With my son...I tried so hard to teach him the alphabet and for some reason he cld not retain any of it..but as soon as he was placed in a preschool at 3 yrs with a bilingual teacher he picked up very quickly...I have a back ground in teaching i am not sure why I couldn't get my own son to recognize letter s and sounds but another can...it cld just be teaching style or I suck or being in a class room with other children helped him focus...I just cldn't get him to focus on me. But with other children here at the age of 2 had it down...letters and sounds and being able to pick up objects with a letter on it and telling me what it is and the sound. Blows me away...some of them either do well with this or do well in other areas like shapes and colors beyond the circle and square I'm talking about prism, sphere, cone, hexagon, octagon, pentagon...etc.
my son stayed in the play stages for a very long time. he turned 4 in sept and he just now started picking things up and being able to retain it. I was also like you not able to get his focus. I think a lot of it has to do with the fact that its hard to separate home from school. He has a really hard time understanding that transition. especially when the weekends come and go.

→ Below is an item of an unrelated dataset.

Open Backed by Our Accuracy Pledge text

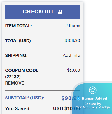(93, 106)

I have some kids now that are what I consider way behind. a 3 & a 4 year old still in diapers with no hope to PT soon, can't dress herself, cant put her shoes on, can't sot at the table long enough to eat a meal, can't take more than one direction EVER.

i think that a lot of it has to do with that they are both the youngest in the family and have been babied for a very long time. But they are about to get a rude awaking cuz both moms are about to have babies....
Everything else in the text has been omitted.